Fordham Book Club Hopes to Connect Students to The Bronx Community


The club aims to take an “asset-based approach” to discussions by using the past to inform how club members can think about the future of the Bronx and their positive involvement in it. (Courtesy of Unsplash)

The South Bronx Battles Book Club will be kicking off soon this semester with “South Bronx Battles” by Carolyn McLaughlin. The book aims to look into the history of the Bronx through the eyes of those that call it home. The club’s leaders aim to use reading as a way to connect students to the value of knowing their community and how to become an active member.

“An important part of a Fordham education is forming thoughtful and engaged citizens,” said Ben Reilly, FCRH ’23, one of the club’s leaders. “For the time that students are Bronx residents, that community which they are a part of is the Bronx.”

According to Reilly, the club aims to take an “asset-based approach” to discussions by using the past to inform how club members can think about the future of the Bronx and their positive involvement in it. While this goal may seem daunting to some who do not know where to start in tackling a complex topic and how it has developed through history, club leader Grace Powers, FCRH ’23, said she wants Fordham students to feel comfortable to start this journey at the book club this semester.

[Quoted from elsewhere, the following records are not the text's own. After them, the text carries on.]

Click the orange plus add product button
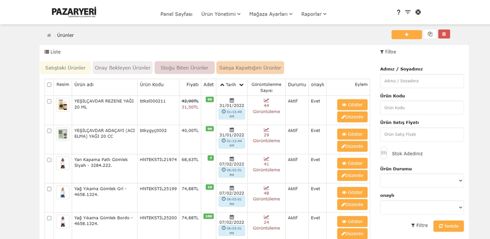Screen dimensions: 490x239 coord(406,34)
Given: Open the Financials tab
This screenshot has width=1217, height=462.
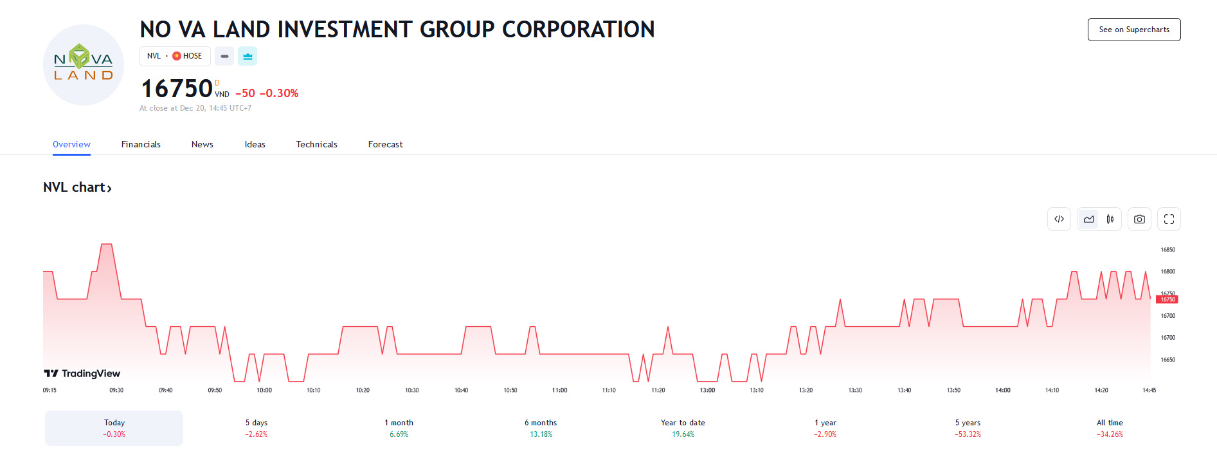Looking at the screenshot, I should pos(141,144).
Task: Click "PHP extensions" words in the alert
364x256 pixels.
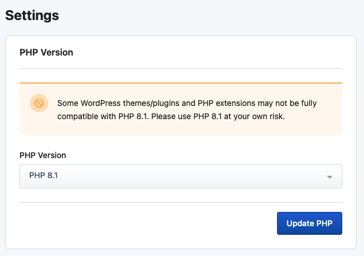Action: click(226, 103)

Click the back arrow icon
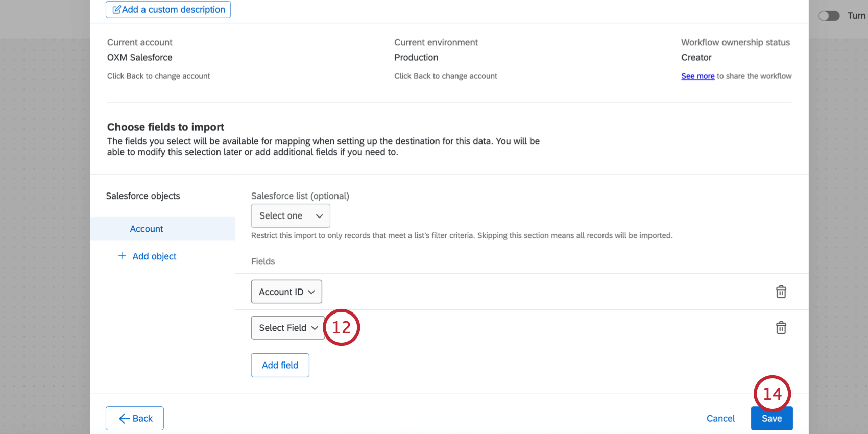tap(124, 419)
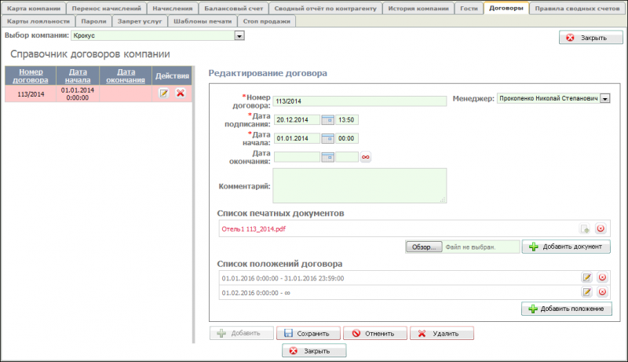Expand the Выбор компании dropdown
The image size is (628, 362).
(240, 36)
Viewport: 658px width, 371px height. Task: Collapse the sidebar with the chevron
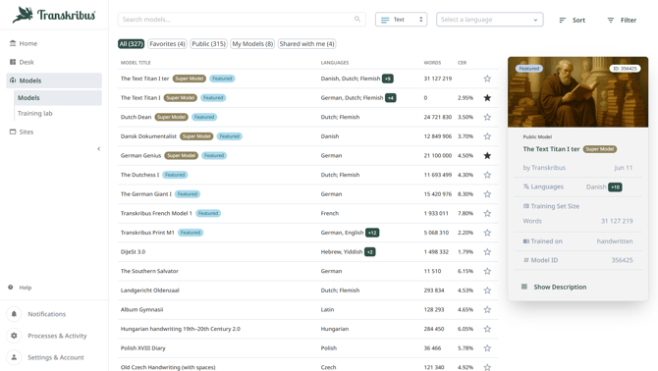click(x=98, y=149)
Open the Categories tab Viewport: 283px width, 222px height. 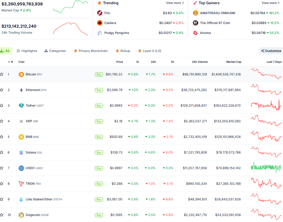pyautogui.click(x=55, y=51)
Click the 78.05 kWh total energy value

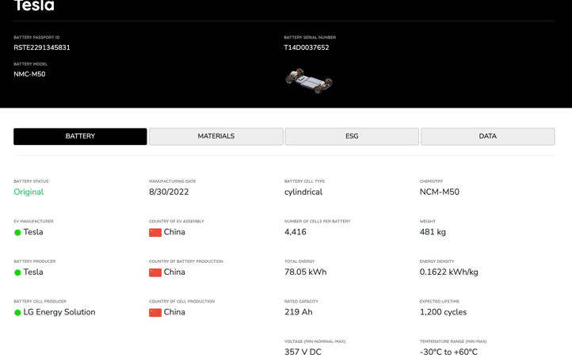[305, 272]
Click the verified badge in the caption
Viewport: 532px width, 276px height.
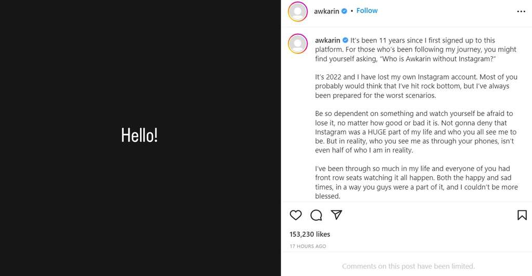tap(345, 41)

“I hope that this can be an informal environment with a group of students excited to learn and also willing to address the difficult topics McLaughlin talks about in her book,” said Powers. “This isn’t a class or any kind of requirement, so hopefully we can cultivate a space that feels educational and intentional but also open to vulnerability.”

When it comes to the choice of book this semester, Reilly agrees that “South Bronx Battles” will help the South Bronx Battles Book Club provide a good foundation for community engagement to follow. “History is a gateway, a first step, towards being a part of the Bronx community,” said Reilly.

Above all, Powers is optimistic that students will only be interested in exploring more about the Bronx after reading the book and attending meetings. “There’s a lot of rich culture Mclaughlin talks about in the book and the great community organizations in the area that I hope students are curious about,” said Powers.

According to Powers, there are also a lot of fun ways to connect with the Bronx that are not very often advertised. Fordham students can explore through bookstores, cafes, bakeries and art spaces throughout the borough. While the book club leaders assure that their meetings will provide a great first step to learning about the city that Fordham students call home, there are plenty of ways to turn one’s understanding of their home into action.

“The list is endless!” said Reilly. “In addition to student-run programming like Bronx Celebration Week and Bronx Celebration Day, I would recommend looking to the Centers and Institutes for deeper engagement. The Center for Community-Engaged Learning runs great programming and is well connected throughout NYC. Multiple staff members have a background in organizing and can connect students with local engagement opportunities.”

The ways to get involved and contact information for those with questions is available on CCEL’s website. While the first meeting of the South Bronx Battles Book Club is yet to be scheduled, club leaders said they cannot wait to get started.